Exercise instructions:
Pull out the entries from the line containing "The image size is (600, 1239)." through the line containing "The width and height of the screenshot is (1024, 410).", both included, and copy them exactly as they stand. Leave out everything else.

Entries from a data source
════

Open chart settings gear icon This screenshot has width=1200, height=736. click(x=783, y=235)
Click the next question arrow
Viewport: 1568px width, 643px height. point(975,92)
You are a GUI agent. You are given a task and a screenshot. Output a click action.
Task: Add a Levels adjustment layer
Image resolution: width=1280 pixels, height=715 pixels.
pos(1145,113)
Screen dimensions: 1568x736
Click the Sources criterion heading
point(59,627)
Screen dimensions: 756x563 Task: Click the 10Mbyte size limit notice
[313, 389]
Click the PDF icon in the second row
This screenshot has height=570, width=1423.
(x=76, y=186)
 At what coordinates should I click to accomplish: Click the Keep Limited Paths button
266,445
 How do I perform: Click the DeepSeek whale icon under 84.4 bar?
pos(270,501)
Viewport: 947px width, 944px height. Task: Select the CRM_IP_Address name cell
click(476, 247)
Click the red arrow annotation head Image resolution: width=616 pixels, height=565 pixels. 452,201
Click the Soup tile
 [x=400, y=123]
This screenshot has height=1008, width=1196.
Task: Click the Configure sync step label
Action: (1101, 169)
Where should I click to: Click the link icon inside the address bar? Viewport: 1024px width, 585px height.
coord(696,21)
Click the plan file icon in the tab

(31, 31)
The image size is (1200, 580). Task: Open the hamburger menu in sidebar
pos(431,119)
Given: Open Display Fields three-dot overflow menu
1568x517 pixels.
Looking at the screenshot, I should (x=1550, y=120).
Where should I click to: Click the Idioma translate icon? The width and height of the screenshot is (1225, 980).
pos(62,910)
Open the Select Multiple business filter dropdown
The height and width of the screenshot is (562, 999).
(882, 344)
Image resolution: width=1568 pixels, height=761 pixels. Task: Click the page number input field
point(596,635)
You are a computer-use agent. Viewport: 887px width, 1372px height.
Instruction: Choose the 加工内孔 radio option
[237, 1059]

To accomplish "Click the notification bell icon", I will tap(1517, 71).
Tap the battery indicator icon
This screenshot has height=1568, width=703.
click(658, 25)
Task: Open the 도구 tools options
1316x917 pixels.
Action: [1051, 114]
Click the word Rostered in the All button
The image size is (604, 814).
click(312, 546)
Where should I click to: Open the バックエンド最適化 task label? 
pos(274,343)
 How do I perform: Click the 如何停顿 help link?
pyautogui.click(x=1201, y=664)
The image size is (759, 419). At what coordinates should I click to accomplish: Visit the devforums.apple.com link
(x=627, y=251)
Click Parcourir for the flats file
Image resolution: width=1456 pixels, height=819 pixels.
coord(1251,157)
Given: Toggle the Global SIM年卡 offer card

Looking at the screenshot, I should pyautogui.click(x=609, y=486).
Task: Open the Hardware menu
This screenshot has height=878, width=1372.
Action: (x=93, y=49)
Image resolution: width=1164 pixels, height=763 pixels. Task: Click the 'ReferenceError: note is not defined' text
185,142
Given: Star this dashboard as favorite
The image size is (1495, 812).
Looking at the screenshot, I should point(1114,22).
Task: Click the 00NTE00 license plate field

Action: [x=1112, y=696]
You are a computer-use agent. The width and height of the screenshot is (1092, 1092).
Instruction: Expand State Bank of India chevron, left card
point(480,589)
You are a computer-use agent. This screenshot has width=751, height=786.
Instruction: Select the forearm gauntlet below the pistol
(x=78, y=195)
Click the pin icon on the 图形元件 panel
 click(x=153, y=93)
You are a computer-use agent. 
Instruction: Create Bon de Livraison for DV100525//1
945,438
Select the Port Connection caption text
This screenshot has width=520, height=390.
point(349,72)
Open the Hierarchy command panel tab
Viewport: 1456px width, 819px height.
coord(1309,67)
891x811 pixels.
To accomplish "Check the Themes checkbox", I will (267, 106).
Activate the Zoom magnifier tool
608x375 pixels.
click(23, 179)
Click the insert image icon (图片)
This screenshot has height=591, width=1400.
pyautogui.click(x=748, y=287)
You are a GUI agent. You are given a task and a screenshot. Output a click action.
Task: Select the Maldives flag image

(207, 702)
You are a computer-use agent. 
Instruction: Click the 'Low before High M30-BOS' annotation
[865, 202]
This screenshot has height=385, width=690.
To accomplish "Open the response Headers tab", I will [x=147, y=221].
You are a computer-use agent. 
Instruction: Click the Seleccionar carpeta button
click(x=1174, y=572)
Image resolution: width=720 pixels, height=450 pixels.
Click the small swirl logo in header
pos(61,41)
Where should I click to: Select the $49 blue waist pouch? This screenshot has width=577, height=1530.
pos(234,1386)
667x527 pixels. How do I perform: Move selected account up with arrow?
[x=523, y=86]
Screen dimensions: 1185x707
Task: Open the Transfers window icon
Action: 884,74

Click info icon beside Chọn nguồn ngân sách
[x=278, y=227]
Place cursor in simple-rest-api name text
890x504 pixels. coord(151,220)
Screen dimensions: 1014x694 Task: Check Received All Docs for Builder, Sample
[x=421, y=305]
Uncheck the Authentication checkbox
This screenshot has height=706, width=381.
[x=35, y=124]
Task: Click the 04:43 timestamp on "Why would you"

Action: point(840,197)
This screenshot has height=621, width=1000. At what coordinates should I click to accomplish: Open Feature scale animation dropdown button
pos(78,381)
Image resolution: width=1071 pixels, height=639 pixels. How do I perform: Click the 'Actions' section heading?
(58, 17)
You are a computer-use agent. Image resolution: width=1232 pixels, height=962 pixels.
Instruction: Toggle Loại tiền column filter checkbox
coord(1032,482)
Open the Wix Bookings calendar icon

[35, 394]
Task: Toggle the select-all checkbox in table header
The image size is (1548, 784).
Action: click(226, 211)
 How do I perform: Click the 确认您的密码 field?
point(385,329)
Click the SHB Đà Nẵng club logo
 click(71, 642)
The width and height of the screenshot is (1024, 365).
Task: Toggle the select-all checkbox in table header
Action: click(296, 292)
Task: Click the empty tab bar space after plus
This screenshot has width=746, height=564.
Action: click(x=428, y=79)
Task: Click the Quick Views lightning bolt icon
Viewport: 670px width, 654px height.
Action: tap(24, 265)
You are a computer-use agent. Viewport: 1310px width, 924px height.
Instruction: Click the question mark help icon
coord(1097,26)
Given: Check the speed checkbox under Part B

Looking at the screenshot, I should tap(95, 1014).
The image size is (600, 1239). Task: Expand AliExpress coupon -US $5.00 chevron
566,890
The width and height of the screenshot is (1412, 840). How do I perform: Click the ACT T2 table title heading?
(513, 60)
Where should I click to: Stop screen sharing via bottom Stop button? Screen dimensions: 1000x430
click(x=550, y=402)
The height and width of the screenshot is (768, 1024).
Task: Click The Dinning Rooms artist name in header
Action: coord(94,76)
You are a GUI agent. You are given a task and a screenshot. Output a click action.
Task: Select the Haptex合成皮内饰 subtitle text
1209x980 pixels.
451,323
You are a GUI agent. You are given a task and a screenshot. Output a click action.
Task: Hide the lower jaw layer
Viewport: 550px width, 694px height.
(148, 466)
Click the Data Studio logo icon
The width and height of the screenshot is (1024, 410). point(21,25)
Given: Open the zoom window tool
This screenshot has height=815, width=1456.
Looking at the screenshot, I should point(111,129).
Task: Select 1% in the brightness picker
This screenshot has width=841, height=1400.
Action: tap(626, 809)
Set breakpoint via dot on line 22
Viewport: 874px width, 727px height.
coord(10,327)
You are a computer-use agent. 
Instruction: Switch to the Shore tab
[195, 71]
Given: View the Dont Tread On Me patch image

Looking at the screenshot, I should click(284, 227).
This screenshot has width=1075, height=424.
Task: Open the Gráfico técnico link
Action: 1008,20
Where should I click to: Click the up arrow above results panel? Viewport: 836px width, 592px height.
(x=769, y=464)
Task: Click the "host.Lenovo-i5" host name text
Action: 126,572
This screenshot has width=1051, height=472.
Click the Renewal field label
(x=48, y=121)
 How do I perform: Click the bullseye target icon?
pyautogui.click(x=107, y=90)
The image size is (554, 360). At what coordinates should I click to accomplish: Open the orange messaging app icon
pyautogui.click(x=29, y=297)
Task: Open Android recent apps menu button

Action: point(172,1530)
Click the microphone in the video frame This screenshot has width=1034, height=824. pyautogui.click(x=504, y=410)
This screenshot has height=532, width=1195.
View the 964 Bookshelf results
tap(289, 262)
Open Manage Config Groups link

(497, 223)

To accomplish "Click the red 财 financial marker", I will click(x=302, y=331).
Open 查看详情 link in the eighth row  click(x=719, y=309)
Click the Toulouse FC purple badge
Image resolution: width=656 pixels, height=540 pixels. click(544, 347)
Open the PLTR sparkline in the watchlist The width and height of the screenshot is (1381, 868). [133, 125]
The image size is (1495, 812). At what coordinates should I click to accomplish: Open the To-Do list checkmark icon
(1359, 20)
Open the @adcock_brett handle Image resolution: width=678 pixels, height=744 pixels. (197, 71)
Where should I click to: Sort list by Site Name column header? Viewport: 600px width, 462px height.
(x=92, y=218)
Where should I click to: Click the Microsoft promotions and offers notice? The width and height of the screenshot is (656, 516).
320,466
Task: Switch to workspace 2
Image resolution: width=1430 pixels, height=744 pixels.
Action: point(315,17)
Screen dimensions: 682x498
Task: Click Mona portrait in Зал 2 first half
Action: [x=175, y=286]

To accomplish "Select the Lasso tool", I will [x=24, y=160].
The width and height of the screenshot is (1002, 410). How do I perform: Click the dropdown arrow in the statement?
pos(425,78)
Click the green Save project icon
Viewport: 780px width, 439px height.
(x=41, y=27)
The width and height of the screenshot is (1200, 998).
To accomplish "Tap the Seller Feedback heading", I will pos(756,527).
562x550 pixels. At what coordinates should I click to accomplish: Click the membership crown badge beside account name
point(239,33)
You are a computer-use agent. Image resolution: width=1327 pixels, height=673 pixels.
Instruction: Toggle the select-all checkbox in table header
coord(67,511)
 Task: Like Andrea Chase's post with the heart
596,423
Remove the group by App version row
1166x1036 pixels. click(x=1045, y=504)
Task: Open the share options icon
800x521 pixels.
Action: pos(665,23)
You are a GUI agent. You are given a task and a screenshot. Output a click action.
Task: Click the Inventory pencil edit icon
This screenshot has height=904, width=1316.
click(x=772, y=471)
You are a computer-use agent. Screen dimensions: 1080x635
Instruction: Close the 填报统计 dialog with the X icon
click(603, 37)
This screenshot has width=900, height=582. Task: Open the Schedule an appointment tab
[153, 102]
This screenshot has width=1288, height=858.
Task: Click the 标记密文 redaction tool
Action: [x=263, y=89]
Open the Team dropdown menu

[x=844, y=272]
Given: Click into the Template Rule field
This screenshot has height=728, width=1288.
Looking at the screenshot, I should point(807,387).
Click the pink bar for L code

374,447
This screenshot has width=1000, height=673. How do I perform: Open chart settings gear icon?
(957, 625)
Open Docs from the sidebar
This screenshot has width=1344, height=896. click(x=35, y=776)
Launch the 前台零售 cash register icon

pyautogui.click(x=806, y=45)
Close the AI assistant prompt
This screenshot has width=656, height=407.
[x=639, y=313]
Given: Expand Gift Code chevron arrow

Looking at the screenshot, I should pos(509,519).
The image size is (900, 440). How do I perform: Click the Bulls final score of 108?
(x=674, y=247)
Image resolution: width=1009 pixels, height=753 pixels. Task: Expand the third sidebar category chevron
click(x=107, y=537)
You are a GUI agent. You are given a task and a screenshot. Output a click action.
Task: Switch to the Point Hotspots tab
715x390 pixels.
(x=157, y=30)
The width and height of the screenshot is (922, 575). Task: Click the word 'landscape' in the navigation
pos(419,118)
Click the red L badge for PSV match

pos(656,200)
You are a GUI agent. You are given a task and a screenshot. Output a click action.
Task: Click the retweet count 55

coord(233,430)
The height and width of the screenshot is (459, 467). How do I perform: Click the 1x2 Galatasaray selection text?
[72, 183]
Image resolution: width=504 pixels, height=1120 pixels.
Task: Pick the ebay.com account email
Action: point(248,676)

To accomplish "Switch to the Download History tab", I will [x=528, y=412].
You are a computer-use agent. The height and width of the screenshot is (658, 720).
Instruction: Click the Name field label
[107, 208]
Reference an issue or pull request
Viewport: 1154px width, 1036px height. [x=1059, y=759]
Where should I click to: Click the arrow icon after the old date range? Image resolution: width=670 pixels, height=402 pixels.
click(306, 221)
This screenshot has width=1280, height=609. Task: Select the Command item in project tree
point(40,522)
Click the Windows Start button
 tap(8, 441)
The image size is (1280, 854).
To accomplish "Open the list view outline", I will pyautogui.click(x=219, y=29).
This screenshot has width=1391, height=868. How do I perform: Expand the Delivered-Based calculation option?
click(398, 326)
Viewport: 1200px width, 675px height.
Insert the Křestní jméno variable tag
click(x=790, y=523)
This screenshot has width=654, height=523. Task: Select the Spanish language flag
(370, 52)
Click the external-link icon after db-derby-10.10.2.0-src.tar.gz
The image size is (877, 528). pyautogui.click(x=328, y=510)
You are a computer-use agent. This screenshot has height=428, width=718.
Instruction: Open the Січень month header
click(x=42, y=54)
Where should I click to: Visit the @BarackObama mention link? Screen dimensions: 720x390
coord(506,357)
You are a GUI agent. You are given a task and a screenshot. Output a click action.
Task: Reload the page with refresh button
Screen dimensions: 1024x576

════

Response:
The image size is (600, 1239). Task: Expand AliExpress coupon -US $5.00 chevron
566,890
The width and height of the screenshot is (1412, 840). How do I perform: Click the ACT T2 table title heading?
(513, 60)
Where should I click to: Stop screen sharing via bottom Stop button? Screen dimensions: 1000x430
click(x=550, y=402)
The height and width of the screenshot is (768, 1024).
Task: Click The Dinning Rooms artist name in header
Action: coord(94,76)
You are a GUI agent. You are given a task and a screenshot. Output a click action.
Task: Select the Haptex合成皮内饰 subtitle text
1209x980 pixels.
451,323
You are a GUI agent. You are given a task and a screenshot. Output a click action.
Task: Hide the lower jaw layer
Viewport: 550px width, 694px height.
(148, 466)
Click the Data Studio logo icon
The width and height of the screenshot is (1024, 410). point(21,25)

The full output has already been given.